I garden so that I can live in there.
Inevitably, it has become an endless journey in exploring the fascinating world of ornamental plant culture, or a never ending experiment in collaboration with mother nature. After many years of gardening, I continuously find myself struggling to know and understand plants, to accommodate mother nature, and to learn from other gardeners.
Although we tend to ‘collect’ plants, we are more indulging ourselves in acquiring plants with ornamental characteristics (attractive to us) rather than simply acquiring plants because they are rare or new.
This is a casual country garden. I do not seek wowing flower displays in my compositions, and have no desire to follow trendy gardening ‘movements’. Therefore, my ‘compositions’ are nothing more than just doodles, and are inevitably unassuming and personal.

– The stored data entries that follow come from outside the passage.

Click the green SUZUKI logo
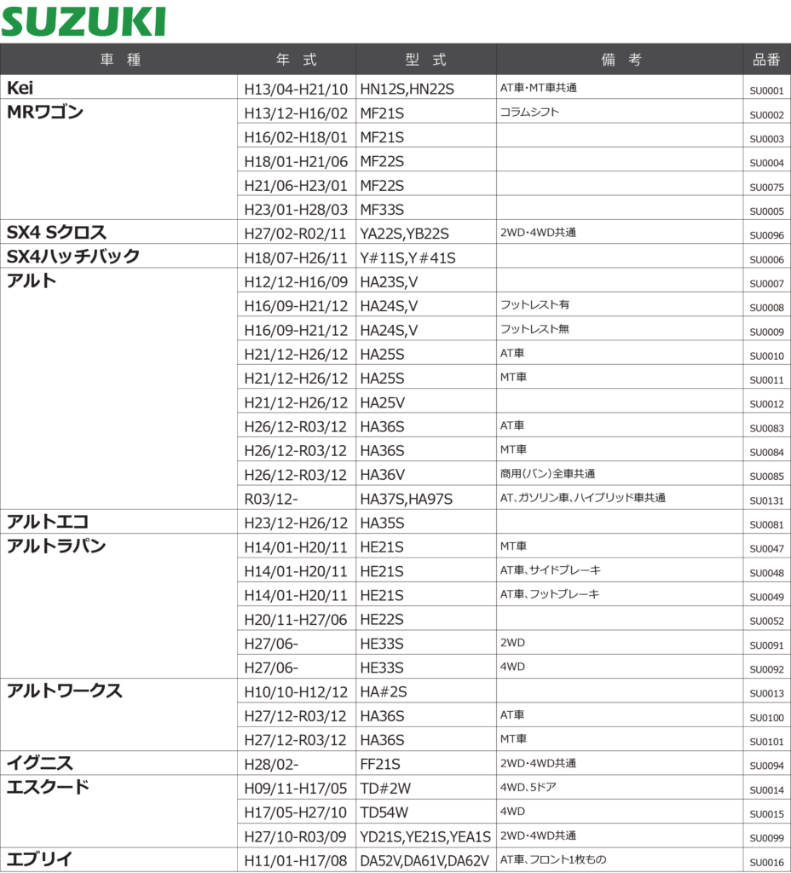791x873 pixels. click(83, 21)
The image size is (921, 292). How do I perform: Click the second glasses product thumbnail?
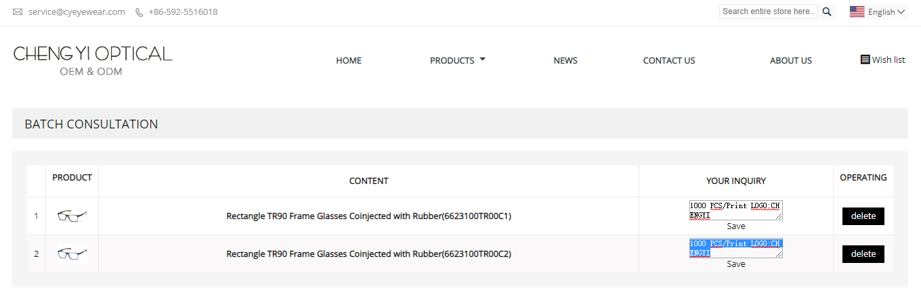tap(72, 254)
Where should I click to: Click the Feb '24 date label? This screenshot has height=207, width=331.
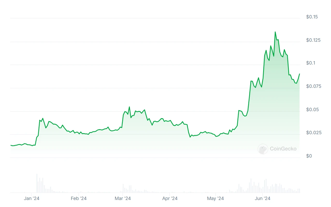coord(78,199)
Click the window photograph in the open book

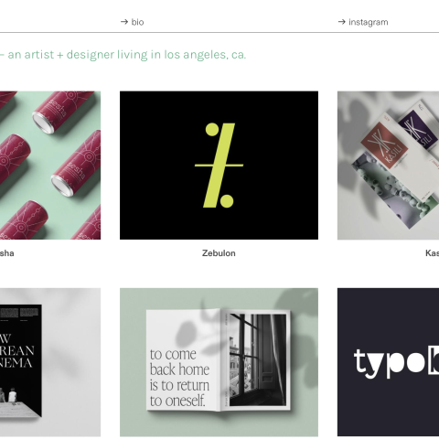pyautogui.click(x=258, y=359)
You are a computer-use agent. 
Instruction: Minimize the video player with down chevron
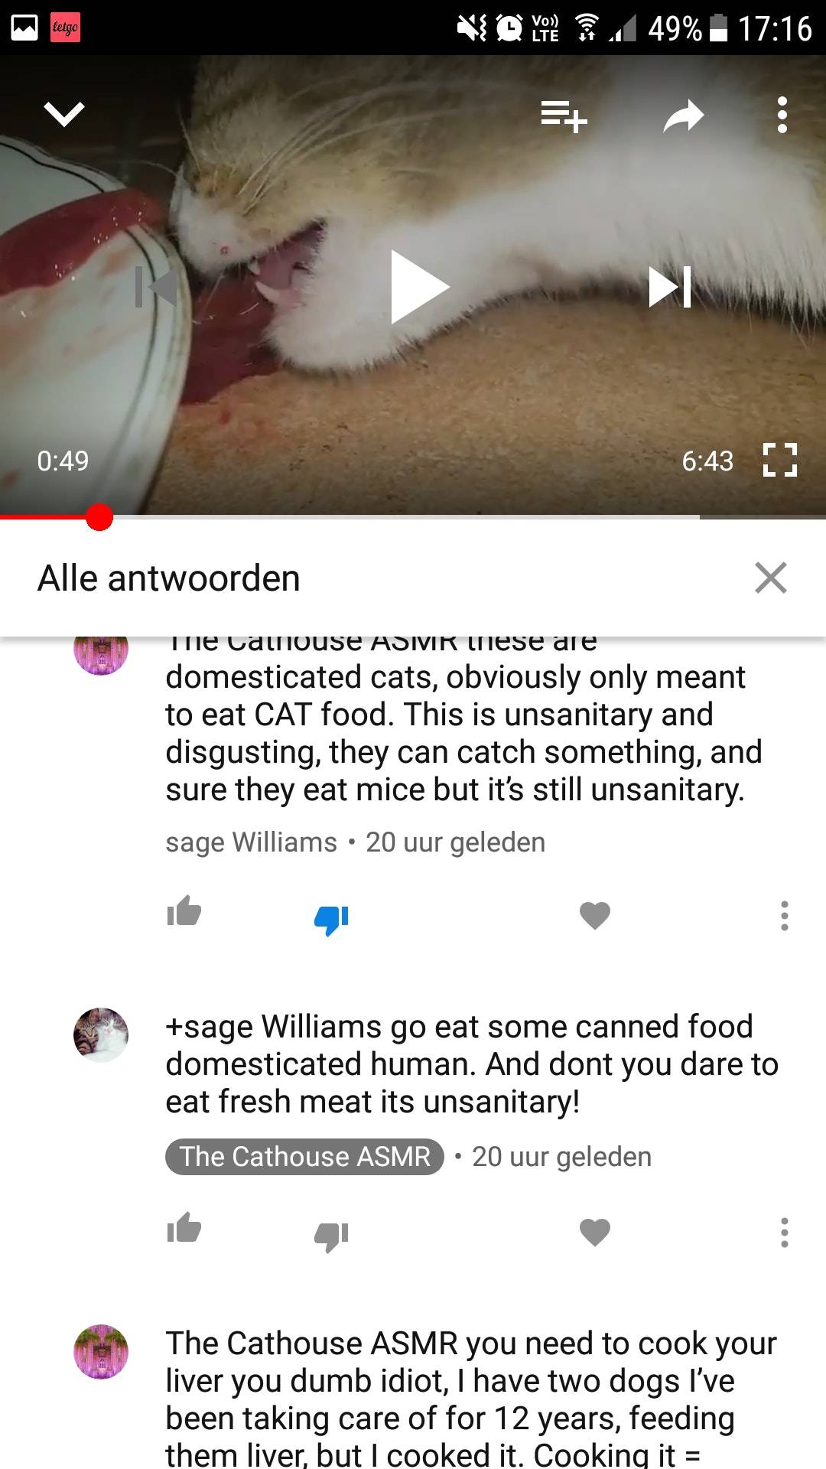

As a typical Zone 5 garden, I am fortunate enough to be able to grow oriental maples, some highly ornamental conifers, and even some flowering trees, but not nearly as fortunate as a Zone 6-8 garden, on the range of ornamental plants that can be reliably grown. In fact, because of the borderline nature of Zone 5 for a wide spectrum of highly ornamental plants, and the incredible temptation to grow them, I suspect gardening in Zone 5 is probably more challenging (or frustrating) than other Zones.
(We started our garden in the early 80’s, and named it Garden Canadensis. My daughter bought me the domain name gardencanadensis.ca as a Christmas present in 2005 when internet became available for residential use.)
My (occasional) rant about our garden (my obsession)….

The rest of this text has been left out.